The error assigned to the judgment of the Court below in this case, is in overruling the general demurrer to the complainant’s bill. This was a bill filed by a creditor to restrain the defendant by injunction from fraudulently disposing of her goods to defeat his claim, under the peculiar state of facts stated therein, — and the question is whether a court of equity in this State has jurisdiction to do so. The debt of the complainant against the defendant was contracted in the State of Tennessee, where the bill alleges she was considered by the laws of that State as a free dealer. She not only threatened to dispose of her goods for the avowed purpose of defeating the collection of complainant’s debt, but had actually sold at auction in the city of Atlanta, seven hundred dollars’ worth of her goods for two hundred dollars.
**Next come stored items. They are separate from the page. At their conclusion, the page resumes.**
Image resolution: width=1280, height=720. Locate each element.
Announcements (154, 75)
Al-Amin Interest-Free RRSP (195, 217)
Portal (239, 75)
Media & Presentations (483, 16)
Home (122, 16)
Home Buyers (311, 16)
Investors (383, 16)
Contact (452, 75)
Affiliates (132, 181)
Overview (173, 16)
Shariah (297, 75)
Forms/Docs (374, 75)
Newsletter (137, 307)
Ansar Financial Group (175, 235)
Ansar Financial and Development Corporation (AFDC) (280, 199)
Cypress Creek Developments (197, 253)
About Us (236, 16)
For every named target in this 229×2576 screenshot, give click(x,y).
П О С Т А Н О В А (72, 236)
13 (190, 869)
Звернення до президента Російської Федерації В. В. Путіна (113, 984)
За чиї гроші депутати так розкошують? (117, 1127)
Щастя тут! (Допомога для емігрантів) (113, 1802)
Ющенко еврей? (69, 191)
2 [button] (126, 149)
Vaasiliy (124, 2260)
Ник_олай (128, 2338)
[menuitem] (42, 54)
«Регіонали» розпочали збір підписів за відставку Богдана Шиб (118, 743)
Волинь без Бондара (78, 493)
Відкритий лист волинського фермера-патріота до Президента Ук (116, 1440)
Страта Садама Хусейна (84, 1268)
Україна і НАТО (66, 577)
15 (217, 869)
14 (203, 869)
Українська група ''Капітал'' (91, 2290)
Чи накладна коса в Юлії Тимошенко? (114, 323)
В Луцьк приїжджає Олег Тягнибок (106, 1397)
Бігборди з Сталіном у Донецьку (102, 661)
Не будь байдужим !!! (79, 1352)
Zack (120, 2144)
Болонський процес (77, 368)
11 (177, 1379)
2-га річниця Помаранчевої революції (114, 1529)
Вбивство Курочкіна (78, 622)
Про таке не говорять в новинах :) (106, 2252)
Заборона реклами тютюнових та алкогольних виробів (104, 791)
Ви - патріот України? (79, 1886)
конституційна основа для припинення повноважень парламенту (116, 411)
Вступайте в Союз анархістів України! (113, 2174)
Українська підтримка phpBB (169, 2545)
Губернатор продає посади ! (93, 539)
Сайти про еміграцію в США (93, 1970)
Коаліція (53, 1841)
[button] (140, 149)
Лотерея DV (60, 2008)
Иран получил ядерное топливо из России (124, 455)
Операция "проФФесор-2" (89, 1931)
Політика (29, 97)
She not only contracted the debt with the .complainant in Tennessee as a free dealer, but she was contracting and disposing of her goods in this State as her separate property. The complainant could not hold her to bail, nor sue out an attachment against her property ; there she was in the city of Atlanta, openly threatening fraudulently to dispose of her goods to defeat the complainant’s demand, and actually proceeding to do so by making sale thereof at auction for less than half the value of the same. <
*537Was the complainant remediless in the Courts of this State? The 4119th section of the Revised Code declares, that-“Any person who cannot sue at law may complain in equity, and every person who is remediless elsewhere may claim the protection of a court of equity, to enforce any right recognised by the law.” By the 3149th section it is declared that equity, by a writ of injunction, may restrain the acts of private individuals, which are illegal or contrary to equity and good conscience, and for which no adequate remedy is provided at law. The granting and continuing of the injunction must always rest in the sound discretion of the Judge, according to the circumstances of each ease. Revised Code, section 3153. “ Courts of equity constantly decline to lay down any rule which shall limit their power and discretion as to the particular cases in which injunctions shall be granted or withheld. And there is wisdom in this course, for, it is impossible to foresee all the exigencies of society which may require their aid and assistance to protect rights or redress wrongs.” 2d Story’s Com. on Equity, 227, section 959. This extraordinary power of the Court, however, ought to be exercised with great caution, and applied only in very clear cases and in such manner as to prevent injustice and unnecessary injury.
In this case, the chancellor below allowed the injunction to be dissolved and the defendant restored to the possession of her goods, by giving bond and security to pay the eventual consideration money in the complainant’s suit. Taking the allegations in the complainant’s bill to be true, as the general demurrer thereto admits, it was, in our judgment, properly overruled.